_WHAT IS EXPECTED_. In the data below, locate each line with the word "page" and list it.

_DATASET ENTRIES_.
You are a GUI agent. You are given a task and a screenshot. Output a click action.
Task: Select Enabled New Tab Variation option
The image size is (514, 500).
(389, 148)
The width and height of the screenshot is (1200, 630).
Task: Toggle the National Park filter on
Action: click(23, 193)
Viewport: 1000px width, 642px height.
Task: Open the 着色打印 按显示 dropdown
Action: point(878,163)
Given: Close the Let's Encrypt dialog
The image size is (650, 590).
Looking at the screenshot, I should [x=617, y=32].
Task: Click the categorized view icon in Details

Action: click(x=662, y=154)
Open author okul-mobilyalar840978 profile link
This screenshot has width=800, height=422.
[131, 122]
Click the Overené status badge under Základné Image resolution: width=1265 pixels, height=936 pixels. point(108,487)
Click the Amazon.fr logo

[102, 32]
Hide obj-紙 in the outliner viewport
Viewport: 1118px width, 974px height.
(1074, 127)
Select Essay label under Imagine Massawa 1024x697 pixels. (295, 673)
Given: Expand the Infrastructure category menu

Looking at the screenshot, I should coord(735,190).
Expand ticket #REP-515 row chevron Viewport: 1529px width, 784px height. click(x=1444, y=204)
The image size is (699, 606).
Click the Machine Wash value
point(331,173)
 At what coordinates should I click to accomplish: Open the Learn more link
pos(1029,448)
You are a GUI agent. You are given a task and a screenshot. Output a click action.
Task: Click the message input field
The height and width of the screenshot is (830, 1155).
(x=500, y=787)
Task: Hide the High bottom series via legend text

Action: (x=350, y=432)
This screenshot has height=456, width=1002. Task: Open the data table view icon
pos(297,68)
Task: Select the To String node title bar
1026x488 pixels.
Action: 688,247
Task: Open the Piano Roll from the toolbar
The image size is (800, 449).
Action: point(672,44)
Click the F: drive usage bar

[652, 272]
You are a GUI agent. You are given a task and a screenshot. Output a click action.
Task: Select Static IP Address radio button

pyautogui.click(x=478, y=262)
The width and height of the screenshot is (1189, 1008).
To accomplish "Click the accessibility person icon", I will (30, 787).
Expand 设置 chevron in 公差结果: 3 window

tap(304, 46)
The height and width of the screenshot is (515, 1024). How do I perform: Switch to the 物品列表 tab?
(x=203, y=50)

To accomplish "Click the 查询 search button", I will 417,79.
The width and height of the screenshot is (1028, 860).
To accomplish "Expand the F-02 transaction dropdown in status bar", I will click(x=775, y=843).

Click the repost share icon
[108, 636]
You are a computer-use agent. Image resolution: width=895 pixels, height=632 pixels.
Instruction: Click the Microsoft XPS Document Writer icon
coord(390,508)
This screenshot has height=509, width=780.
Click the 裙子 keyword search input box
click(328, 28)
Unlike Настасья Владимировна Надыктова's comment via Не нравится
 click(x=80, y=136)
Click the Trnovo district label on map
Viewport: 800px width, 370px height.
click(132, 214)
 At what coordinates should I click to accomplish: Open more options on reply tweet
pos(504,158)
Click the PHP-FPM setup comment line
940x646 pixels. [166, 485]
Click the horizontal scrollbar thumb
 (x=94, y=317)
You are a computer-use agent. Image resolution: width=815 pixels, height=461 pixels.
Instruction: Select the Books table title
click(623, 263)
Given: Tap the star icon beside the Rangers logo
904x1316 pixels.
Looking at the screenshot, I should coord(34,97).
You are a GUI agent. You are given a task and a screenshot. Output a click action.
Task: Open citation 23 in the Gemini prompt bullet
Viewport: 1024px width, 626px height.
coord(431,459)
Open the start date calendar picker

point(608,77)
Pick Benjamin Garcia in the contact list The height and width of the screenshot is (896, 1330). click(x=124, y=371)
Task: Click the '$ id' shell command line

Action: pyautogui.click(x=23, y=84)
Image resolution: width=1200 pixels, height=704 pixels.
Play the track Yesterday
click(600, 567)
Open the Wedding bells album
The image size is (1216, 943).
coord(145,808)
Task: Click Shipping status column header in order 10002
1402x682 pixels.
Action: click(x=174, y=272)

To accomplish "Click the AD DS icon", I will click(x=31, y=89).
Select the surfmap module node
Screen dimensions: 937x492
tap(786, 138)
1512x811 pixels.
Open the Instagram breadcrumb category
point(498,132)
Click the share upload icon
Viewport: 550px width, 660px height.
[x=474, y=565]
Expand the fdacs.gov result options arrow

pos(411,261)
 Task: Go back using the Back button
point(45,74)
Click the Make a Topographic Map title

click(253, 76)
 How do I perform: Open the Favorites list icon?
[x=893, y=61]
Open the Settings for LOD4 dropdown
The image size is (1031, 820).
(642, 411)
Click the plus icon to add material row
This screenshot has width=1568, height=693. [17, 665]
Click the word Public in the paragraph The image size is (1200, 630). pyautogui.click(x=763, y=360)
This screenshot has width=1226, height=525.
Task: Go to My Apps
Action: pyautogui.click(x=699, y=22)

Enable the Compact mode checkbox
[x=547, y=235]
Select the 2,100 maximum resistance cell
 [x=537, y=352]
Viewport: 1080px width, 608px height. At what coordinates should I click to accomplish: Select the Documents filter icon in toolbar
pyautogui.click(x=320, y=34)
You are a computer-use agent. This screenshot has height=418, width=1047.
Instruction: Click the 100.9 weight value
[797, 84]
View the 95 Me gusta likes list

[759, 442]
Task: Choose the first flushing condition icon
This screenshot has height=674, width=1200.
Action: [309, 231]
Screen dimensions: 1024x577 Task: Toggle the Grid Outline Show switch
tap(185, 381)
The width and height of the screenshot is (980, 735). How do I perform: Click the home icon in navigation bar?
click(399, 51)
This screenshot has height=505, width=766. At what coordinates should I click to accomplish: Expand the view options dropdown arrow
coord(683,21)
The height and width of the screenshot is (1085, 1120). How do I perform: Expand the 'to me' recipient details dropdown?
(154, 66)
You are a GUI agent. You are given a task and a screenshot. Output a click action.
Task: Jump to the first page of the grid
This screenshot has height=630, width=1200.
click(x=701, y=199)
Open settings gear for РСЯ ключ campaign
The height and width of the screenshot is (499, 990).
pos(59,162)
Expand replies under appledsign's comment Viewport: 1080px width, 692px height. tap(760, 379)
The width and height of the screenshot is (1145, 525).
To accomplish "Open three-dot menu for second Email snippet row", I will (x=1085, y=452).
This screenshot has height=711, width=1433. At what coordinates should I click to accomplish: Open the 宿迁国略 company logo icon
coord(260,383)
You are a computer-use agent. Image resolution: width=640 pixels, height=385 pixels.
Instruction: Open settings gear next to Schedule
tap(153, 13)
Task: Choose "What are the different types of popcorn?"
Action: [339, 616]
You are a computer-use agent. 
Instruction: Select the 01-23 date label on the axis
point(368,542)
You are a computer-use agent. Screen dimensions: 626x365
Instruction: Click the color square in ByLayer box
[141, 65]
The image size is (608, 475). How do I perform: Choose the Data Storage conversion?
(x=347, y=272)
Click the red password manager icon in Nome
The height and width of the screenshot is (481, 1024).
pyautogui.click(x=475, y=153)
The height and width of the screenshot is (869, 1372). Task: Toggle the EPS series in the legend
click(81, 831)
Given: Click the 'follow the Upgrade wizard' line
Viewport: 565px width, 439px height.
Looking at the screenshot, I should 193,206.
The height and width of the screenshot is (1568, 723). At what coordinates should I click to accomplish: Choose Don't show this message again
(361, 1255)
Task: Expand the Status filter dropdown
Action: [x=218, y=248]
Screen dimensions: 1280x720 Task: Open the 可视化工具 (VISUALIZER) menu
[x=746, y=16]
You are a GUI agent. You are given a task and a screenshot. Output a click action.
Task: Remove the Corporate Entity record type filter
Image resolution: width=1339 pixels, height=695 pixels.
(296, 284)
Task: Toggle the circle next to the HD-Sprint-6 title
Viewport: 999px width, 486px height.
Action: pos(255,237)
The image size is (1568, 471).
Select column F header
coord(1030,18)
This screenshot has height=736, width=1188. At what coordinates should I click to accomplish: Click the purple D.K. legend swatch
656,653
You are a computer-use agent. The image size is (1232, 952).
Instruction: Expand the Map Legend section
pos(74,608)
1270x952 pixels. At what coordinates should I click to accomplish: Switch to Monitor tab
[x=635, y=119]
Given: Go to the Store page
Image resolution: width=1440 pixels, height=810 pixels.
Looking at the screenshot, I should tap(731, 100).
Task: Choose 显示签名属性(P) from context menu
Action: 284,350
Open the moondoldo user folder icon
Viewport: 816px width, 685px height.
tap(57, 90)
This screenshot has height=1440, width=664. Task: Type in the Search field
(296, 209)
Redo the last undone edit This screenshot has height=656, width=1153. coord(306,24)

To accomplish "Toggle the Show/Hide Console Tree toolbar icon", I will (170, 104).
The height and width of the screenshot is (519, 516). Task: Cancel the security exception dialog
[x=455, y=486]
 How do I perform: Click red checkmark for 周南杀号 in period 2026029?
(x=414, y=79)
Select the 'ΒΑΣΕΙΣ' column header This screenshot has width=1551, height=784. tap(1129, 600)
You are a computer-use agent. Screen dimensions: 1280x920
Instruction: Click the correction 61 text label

_SOLUTION_.
Task: Jump to the first page of the grid
Given: Go to the Store page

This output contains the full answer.